Although HAVMs in dogs and humans differ in terms of relative prevalence and the vessels involved, the overarching similarities in the vascular malformation allows translational experience for imaging and treatment modalities between the two species. HAVMs in humans and dogs are angiographically similar, with a network of arteries connecting to veins via a central nidus, suggesting that embolization techniques are likely to have similar results in both species. In dogs, the communication is between the hepatic artery and portal vein, whereas in humans, communication is typically between the hepatic artery and hepatic vein. (Raj, 2015) As PHIL has been successfully used in the treatment of cerebral and spinal arteriovenous fistulas in humans, its use may be extended to treating hepatic AVMs in the paediatric population. There are a lack of trials exploring the use of PHIL in the human paediatric population, with patients treated with PHIL for cerebral AVMs having a mean age of 58. (Leyon et al., 2017) However, given the dogs in this study are young and of small size, PHIL may potentially be a safe and effective agent for the endovascular embolization of HAVMs in the paediatric population, although the long-term outcomes of treatment with PHIL are yet to be explored.
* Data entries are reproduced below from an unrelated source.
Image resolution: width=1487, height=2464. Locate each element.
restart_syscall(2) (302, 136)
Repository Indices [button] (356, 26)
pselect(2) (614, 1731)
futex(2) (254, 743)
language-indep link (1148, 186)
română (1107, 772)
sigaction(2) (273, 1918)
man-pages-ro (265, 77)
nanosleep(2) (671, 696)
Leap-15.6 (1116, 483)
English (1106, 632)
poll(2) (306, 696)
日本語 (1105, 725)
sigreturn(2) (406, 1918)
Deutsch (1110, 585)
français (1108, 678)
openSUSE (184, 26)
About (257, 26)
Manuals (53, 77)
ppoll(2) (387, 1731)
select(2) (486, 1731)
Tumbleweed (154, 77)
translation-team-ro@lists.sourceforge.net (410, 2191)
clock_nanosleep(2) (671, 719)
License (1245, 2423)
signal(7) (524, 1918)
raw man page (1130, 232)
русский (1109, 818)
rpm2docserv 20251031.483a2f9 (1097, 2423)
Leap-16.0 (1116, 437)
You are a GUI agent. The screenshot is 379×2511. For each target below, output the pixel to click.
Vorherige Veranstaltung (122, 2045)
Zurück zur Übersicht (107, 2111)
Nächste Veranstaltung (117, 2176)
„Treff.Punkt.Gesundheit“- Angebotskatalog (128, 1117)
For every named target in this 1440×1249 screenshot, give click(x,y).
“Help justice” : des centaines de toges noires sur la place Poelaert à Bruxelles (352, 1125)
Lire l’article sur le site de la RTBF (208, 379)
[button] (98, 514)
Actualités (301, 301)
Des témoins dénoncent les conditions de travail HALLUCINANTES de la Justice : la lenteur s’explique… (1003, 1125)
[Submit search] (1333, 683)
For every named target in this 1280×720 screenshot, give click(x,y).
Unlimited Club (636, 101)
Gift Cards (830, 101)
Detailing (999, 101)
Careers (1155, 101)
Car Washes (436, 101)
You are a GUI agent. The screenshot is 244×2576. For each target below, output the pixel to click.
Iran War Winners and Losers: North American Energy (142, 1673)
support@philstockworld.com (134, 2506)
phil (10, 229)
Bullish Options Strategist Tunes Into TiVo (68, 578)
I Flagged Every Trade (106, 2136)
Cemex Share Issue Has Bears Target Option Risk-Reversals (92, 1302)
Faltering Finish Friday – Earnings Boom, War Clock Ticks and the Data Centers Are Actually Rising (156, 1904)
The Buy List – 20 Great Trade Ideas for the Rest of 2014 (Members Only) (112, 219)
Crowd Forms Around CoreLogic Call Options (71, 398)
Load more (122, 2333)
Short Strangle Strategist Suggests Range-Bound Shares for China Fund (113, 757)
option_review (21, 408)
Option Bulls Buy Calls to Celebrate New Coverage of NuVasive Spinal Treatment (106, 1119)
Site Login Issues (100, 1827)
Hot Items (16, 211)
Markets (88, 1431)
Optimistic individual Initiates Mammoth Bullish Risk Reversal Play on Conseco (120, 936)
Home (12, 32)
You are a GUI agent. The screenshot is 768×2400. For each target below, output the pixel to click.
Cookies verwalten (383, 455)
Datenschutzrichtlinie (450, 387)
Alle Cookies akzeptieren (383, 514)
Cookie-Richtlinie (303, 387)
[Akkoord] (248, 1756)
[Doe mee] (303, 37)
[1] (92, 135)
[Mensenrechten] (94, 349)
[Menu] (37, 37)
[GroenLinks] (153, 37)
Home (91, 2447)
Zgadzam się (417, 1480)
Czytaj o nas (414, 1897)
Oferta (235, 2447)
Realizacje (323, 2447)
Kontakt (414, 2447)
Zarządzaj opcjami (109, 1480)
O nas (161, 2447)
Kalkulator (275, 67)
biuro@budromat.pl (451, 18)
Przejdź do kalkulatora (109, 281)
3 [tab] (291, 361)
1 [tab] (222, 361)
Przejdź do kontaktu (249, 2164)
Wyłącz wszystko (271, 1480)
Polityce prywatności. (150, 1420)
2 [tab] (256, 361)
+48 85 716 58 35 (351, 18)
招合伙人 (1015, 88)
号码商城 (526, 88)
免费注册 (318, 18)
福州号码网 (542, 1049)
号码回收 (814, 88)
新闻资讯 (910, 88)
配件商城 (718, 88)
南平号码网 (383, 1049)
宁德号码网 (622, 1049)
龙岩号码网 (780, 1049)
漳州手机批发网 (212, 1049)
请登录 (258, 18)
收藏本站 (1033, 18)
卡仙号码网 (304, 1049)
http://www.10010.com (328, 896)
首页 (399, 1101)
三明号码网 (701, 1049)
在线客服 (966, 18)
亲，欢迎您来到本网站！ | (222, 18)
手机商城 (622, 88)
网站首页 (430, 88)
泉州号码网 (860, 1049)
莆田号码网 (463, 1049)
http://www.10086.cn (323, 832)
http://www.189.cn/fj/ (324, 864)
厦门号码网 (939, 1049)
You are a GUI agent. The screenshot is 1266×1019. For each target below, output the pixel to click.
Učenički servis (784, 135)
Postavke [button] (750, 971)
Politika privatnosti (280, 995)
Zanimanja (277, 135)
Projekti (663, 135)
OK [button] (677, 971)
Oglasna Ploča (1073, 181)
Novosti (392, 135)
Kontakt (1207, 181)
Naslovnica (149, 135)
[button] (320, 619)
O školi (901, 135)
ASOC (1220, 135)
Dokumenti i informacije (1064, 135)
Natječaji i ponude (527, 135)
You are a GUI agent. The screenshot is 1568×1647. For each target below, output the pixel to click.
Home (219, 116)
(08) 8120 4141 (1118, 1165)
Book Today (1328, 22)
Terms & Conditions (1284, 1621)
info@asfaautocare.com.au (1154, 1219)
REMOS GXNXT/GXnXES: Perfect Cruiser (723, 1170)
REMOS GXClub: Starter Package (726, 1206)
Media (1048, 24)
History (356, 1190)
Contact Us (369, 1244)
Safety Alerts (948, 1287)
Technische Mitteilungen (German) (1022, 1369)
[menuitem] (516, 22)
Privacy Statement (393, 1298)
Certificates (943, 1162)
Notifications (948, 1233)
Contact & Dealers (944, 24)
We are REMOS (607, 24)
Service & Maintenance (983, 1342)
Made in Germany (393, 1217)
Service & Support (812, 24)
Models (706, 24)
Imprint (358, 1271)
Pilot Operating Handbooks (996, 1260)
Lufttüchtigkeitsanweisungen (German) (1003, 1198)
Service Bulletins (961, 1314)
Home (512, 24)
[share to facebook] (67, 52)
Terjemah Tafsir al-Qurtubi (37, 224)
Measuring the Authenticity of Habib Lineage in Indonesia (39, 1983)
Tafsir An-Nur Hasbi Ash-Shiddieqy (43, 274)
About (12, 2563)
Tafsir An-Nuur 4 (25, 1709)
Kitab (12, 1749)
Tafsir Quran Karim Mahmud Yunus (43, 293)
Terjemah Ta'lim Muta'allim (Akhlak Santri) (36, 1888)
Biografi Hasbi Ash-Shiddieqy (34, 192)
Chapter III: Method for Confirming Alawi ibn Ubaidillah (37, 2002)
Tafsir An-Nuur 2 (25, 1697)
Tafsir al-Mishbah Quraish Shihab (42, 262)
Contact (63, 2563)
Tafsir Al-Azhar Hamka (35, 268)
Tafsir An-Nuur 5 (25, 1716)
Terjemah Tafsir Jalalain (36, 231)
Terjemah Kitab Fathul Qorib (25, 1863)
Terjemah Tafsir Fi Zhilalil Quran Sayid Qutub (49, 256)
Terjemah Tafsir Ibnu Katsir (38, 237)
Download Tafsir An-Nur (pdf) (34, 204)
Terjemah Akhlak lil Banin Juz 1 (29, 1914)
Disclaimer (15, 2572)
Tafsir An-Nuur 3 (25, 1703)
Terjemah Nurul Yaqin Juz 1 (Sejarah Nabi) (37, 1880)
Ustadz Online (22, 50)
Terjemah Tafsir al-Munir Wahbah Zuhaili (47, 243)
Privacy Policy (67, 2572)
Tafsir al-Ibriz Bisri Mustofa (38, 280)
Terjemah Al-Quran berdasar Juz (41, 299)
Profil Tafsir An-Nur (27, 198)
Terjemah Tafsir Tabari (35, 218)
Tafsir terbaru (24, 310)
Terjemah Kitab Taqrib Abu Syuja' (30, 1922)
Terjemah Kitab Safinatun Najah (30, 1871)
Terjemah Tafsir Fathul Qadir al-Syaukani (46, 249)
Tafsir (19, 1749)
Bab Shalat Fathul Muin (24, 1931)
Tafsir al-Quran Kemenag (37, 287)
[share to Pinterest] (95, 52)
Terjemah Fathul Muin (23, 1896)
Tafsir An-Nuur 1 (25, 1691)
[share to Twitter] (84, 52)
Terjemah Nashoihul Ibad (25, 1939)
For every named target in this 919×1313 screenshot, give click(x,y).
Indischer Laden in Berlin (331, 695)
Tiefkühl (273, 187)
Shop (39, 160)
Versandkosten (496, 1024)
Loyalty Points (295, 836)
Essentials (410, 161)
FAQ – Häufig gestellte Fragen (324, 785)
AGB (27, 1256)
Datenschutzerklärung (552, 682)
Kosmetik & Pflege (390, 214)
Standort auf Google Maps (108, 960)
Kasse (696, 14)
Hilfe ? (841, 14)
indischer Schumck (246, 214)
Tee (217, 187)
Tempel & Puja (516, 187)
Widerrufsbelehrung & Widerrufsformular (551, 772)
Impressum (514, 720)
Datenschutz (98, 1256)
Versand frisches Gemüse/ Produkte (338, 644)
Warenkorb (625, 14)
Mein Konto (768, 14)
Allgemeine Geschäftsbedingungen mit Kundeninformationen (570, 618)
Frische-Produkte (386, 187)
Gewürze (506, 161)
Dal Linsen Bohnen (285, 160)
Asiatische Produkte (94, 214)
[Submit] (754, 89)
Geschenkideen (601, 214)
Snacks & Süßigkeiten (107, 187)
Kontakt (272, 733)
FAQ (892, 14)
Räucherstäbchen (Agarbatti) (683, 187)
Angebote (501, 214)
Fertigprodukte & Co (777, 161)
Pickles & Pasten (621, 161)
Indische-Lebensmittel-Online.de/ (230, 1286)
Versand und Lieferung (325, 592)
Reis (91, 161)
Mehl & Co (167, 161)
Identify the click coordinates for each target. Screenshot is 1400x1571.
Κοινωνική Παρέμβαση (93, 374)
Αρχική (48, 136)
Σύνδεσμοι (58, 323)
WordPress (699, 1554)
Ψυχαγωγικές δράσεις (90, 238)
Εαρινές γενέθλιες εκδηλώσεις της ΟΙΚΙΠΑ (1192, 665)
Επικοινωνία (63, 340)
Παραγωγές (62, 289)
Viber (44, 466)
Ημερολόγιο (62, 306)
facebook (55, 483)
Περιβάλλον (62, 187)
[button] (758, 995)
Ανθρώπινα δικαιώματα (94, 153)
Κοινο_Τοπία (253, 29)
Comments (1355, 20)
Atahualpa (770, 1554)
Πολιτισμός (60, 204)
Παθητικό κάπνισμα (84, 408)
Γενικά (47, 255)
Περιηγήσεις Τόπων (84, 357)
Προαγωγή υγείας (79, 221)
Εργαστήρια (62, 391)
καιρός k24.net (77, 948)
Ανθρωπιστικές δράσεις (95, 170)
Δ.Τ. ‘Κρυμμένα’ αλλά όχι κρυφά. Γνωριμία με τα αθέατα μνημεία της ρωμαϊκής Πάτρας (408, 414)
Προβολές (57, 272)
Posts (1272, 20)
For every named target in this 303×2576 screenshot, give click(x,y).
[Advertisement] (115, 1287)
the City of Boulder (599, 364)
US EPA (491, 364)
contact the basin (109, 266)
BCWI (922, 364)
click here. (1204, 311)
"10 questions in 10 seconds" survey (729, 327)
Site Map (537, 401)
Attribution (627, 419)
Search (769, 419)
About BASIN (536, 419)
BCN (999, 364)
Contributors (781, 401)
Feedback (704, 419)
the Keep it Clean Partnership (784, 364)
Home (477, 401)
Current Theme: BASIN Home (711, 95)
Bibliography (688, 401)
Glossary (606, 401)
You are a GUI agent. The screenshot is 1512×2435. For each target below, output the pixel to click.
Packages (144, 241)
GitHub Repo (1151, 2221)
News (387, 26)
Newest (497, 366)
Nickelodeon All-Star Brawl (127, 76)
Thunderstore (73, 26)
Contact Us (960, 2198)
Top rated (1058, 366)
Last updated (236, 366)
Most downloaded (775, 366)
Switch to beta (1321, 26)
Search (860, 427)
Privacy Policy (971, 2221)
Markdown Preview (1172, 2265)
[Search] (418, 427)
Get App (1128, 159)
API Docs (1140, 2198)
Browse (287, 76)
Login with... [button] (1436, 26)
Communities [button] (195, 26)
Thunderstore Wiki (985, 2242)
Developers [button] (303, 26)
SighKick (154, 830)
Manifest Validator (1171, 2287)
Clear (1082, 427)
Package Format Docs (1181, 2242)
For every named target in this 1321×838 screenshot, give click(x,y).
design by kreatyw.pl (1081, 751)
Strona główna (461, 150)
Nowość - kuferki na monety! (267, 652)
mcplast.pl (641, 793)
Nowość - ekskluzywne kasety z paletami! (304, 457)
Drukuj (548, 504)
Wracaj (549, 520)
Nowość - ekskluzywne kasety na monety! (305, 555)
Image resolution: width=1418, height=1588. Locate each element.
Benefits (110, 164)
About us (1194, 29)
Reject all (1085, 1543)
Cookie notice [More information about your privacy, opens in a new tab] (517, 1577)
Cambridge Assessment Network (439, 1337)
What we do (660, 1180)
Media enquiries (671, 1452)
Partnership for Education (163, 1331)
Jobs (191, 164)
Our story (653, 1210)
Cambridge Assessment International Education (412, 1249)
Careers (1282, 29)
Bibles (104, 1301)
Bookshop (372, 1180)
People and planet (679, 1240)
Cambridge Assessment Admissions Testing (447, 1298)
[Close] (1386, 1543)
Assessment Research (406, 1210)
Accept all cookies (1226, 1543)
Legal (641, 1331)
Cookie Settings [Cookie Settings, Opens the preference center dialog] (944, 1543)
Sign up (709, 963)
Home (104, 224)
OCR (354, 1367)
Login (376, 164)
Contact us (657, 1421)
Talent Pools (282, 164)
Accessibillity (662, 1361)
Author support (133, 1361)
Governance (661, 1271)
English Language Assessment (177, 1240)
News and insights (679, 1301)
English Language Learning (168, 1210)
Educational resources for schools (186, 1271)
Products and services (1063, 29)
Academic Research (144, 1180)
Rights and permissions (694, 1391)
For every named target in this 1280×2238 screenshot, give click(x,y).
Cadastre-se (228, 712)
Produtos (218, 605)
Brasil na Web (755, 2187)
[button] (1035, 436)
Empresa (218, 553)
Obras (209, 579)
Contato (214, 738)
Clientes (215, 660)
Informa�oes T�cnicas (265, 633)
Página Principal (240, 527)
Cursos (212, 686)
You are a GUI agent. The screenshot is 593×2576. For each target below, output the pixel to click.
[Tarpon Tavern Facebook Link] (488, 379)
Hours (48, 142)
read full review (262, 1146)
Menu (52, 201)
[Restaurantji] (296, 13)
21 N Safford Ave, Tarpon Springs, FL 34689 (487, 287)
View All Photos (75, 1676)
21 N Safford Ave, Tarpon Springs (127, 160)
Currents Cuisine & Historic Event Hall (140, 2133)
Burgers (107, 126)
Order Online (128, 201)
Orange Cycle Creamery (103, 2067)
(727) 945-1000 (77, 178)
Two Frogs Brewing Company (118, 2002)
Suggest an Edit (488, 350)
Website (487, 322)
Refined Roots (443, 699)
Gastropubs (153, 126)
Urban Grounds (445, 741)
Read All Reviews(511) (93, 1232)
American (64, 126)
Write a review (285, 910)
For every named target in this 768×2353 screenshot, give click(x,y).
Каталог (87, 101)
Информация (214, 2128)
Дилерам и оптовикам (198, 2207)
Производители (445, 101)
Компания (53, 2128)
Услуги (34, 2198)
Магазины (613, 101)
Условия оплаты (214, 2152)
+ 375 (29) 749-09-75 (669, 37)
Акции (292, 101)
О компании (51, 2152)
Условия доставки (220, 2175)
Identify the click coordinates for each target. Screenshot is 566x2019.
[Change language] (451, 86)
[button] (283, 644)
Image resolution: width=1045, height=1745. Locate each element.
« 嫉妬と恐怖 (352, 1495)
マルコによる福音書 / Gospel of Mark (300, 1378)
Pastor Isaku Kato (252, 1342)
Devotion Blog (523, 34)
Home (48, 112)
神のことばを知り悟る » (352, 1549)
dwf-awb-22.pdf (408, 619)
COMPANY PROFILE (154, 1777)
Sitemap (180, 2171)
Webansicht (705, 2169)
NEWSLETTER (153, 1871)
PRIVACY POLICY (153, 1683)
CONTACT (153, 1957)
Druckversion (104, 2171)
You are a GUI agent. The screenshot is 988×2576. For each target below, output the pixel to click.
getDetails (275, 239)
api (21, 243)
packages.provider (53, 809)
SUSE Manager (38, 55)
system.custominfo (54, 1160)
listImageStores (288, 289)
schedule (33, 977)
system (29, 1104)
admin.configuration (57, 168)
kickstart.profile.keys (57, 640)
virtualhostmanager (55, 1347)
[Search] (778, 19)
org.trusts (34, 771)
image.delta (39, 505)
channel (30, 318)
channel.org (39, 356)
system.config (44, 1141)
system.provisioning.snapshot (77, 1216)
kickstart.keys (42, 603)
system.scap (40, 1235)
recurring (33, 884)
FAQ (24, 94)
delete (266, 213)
The use of the Scepter XC DMSO-compatible dual lumen compliant balloon catheter in the peripheral circulation for the treatment of HAVMs is a novel application as it has previously only been described for use intracranial and cervical AVMs in humans. (Jagadeesan et al., 2013) Whilst other single-lumen balloon catheters require a balloon specific 0.010″ guide wire, the Scepter XC balloon catheter is compatible with a 0.014″ guide wire, which allows for easier navigation through tortuous arteries with a greater degree of steerability and trackability, allowing for better repositioning of the balloon catheter. The Scepter XC balloon catheter also has a soft distal tip that allows for steam shaping, allowing tortuous arteries to be tracked with greater precision whilst inhibiting blood reflux back into the balloon. (Rho et al., 2013) Because reflux of the embolic agent is avoided with the use of Scepter XC, the embolization of the AVM is improved and complications such as proximal branch occlusion or entrapment of the catheter is avoided. (Kin & Kong, 2017) Additionally, the use of Scepter XC does not show problems associated with the repeated inflation and deflation of the balloon. (Rho et al., 2013) Although a proximal Onyx plug is essential for many AVM embolizations, it is not required when the Scepter XC balloon is used which increases the efficacy of AVM occlusion allowing for high-pressure embolic injection in the “pressure cooker” technique. (Chapot et al., 2014) The principle of the pressure cooker technique is to create a plug to avoid backflow reflux and enable a more comprehensive, forceful and continuous injection of embolic agent through the AVM nidus vessels. Fluoroscopy and procedural times have also reported to be lower for embolization procedures using Scepter XC compared to conventional balloon catheters. (Jagadeesan et al., 2013)

Conclusion

This case series proof of concept study demonstrated that the technical feasibility of PHIL as an embolization agent using the balloon occlusion microcatheter pressure cooker technique via the Scepter XC was safe and efficacious in the treatment of the canine HAVMs. The use of Scepter XC balloon as a novel DMSO compatible balloon catheter provided easier navigation and greater controllability during HAVM embolization. The procedural success and clinical outcomes in these dogs has important potential translational implications for treatment of similar conditions in a paediatric population where the embolic and contrast agent volume constraints are similar.